Nella vicenda al vaglio dei giudici di legittimità, secondo quanto prospettato dal datore di lavoro, il recesso era da imputarsi allo scarso rendimento del dipendente determinato dalle numerose assenze per malattia caratterizzate da modalità tali da determinare gravi disfunzioni organizzative in capo all’azienda.

Infatti, le assenze si verificavano sistematicamente prima o dopo le festività e venivano comunicate dal dipendente con scarsissimo anticipo, incidendo negativamente sulla programmazione dei turni e sulla produzione aziendale e rendendo la prestazione lavorativa non sufficientemente e proficuamente utilizzabile dal datore di lavoro.

Con la sentenza n. 15523 del 13 giugno scorso, la Corte ha sottolineato come al datore di lavoro non sia consentito valutare l’utilità della prestazione lavorativa durante l’assenza per malattia, né porre fino al rapporto, fino al superamento del limite di tollerabilità coincidente con il periodo di comporto.

La tutela della salute deve ritenersi, infatti, valore preminente, la cui disciplina speciale prevale su quella ordinaria dei licenziamenti individuali; d’altra parte, osservano i giudici di legittimità, il diritto del datore di lavoro di intimare il licenziamento per superamento del comporto senza dover fornire prova del giustificato motivo oggettivo, dell’impossibilità sopravvenuta della prestazione né dell’esperimento del repechage, è contemperato dal rischio della malattia del dipendente riversato sull’imprenditore per l’intera durata del periodo di conservazione del posto.

La recente decisione della Corte di Cassazione appare in linea con le stringenti indicazioni della Corte di Giustizia UE, secondo la quale il licenziamento per eccessiva morbilità può integrare una forma di discriminazione indiretta, in violazione del principio di parità di trattamento sancito dal diritto europeo (Sent. 18 gennaio 2018, C-270/16).

È interessante osservare come, solo pochi anni fa, la Suprema Corte avesse aperto la strada alla qualificazione del licenziamento per eccessiva morbilità come ipotesi di scarso rendimento.
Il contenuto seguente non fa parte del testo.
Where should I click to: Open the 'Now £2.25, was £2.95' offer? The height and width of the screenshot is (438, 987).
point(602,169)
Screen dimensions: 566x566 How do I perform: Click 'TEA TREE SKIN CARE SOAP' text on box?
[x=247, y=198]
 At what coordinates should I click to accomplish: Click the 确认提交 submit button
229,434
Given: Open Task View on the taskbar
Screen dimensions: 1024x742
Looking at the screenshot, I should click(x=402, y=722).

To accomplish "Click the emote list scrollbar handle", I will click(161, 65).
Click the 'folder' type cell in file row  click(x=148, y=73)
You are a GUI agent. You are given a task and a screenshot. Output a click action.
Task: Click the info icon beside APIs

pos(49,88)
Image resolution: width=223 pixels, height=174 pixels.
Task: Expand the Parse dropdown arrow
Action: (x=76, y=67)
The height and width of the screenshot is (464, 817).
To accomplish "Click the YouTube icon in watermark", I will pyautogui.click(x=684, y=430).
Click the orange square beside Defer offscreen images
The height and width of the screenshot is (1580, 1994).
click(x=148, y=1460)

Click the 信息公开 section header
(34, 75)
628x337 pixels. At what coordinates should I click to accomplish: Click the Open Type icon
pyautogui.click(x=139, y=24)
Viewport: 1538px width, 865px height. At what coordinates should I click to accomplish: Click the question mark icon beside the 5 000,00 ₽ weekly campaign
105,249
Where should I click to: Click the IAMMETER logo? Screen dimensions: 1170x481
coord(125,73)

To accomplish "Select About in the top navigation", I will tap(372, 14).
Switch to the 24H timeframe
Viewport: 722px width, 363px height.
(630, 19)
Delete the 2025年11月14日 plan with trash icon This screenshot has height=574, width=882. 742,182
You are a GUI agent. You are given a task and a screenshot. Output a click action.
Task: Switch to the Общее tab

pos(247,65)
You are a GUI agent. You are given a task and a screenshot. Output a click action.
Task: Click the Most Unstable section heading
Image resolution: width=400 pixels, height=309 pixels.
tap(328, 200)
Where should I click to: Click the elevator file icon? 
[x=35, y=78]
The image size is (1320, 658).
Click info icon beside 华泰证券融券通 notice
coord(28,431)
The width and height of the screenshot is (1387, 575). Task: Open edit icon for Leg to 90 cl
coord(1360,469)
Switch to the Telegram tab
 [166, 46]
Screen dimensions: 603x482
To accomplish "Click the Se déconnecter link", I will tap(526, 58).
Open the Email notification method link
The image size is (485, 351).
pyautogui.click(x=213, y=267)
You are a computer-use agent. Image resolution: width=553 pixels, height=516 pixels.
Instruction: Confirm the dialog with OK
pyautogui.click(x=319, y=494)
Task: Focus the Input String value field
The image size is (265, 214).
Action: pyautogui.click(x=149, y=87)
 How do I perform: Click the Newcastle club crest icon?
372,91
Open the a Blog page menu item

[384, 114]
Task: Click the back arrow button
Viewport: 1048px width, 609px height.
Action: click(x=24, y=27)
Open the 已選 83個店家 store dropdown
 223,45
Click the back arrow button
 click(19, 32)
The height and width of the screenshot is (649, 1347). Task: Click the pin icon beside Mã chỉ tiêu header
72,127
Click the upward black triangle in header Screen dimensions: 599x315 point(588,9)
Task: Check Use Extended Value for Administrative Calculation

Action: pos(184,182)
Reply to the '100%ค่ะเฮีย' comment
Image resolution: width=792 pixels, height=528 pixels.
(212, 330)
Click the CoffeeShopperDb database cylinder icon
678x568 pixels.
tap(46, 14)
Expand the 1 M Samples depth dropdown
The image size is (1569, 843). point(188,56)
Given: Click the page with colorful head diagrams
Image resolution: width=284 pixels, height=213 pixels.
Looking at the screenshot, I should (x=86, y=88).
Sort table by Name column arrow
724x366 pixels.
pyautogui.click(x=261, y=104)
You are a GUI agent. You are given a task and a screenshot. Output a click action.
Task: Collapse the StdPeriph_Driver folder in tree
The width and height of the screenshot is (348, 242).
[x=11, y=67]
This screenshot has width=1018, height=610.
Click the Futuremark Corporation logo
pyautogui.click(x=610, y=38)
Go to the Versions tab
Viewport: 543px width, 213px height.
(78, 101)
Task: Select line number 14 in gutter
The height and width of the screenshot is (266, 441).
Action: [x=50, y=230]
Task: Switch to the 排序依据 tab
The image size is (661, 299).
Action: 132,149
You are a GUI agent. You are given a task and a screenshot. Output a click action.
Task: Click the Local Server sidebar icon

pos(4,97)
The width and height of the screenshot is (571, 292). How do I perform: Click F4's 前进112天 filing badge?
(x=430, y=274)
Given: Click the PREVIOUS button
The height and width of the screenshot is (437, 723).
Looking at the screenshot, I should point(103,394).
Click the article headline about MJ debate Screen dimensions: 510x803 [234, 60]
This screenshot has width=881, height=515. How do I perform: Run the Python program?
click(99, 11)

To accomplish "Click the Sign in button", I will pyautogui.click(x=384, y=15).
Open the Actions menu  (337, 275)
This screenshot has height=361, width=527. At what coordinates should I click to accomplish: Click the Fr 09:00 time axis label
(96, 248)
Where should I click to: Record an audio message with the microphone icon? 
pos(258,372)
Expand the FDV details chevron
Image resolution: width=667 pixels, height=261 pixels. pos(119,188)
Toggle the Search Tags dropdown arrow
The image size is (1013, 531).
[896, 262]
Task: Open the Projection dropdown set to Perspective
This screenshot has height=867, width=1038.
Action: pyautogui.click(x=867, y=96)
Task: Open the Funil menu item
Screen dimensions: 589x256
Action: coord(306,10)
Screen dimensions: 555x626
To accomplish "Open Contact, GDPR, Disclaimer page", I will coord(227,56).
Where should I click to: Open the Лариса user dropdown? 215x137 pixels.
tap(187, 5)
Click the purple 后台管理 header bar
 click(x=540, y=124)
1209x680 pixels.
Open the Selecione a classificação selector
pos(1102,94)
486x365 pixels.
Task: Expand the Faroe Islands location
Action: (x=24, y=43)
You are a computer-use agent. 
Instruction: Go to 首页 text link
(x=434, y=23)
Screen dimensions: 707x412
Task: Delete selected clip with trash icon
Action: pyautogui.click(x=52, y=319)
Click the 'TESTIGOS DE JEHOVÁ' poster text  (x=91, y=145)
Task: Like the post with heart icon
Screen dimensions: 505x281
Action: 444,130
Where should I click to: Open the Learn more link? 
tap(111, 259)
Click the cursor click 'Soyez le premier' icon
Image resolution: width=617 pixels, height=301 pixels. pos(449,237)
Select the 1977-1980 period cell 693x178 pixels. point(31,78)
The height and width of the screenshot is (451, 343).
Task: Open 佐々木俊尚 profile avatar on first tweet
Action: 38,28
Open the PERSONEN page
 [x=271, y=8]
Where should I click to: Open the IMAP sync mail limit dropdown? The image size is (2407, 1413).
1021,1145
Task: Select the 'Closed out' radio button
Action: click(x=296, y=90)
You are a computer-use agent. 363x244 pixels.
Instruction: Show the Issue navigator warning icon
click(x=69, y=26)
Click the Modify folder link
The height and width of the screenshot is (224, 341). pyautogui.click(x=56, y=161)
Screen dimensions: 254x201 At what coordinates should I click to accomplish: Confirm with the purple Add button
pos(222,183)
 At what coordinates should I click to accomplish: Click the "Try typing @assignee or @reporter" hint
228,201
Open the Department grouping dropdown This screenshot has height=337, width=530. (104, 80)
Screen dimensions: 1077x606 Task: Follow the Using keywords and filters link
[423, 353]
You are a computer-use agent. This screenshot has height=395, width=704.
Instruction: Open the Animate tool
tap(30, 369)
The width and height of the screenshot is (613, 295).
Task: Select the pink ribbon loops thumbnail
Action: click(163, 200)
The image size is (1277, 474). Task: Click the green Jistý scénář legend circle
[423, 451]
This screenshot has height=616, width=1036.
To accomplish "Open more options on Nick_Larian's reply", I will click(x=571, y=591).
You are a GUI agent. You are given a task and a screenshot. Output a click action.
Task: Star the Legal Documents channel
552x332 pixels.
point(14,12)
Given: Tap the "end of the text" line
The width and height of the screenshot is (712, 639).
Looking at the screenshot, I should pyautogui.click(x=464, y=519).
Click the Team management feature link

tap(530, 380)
In particolare, nella sentenza n. 18678/2014 era stato giudicato legittimo il recesso per eccessiva morbilità intimato a un lavoratore che, pur senza esaurire il periodo di comporto, aveva sistematicamente posto in essere ripetute assenze per malattia con modalità contrastanti con le esigenze produttive e con il regolare funzionamento dell’organizzazione aziendale, rendendo in tal modo la sua prestazione assolutamente inutile e improficua.

In quel caso, la Corte aveva ritenuto che le reiterate assenze per malattia, benché supportate da regolari certificazioni mediche, fossero state utilizzate dal dipendente in modo strategico, determinando una violazione dell’obbligo di diligenza e un’oggettiva carenza di interesse dell’azienda a ricevere la prestazione. Il carattere discriminatorio del recesso veniva invece escluso, stante la sussistenza di un autonomo giustificato motivo di recesso consistente nello scarso rendimento.

Sulla scorta di analoghe argomentazioni, la giurisprudenza di merito ha condiviso il principio in base al quale la malattia, pur non assumendo rilevanza di per sé, per le modalità temporali delle assenze e i disagi all’organizzazione aziendale può, tuttavia, incidere negativamente sulla produttività fino a determinare l’inutilità della prestazione e integrare quindi gli estremi dello scarso rendimento quale valido motivo di recesso (cfr. ad es. Tribunale di Milano, ordinanza 16 gennaio 2015).

Alla luce della più recente decisione della Suprema Corte, sembra doversi escludere definitivamente della possibilità del datore di lavoro di contrastare, attraverso il licenziamento, quei fenomeni di assenteismo caratterizzati dall’utilizzo distorto delle certificazioni mediche, purtroppo molto diffusi sia nel settore privato sia nell’ambito della Pubblica Amministrazione.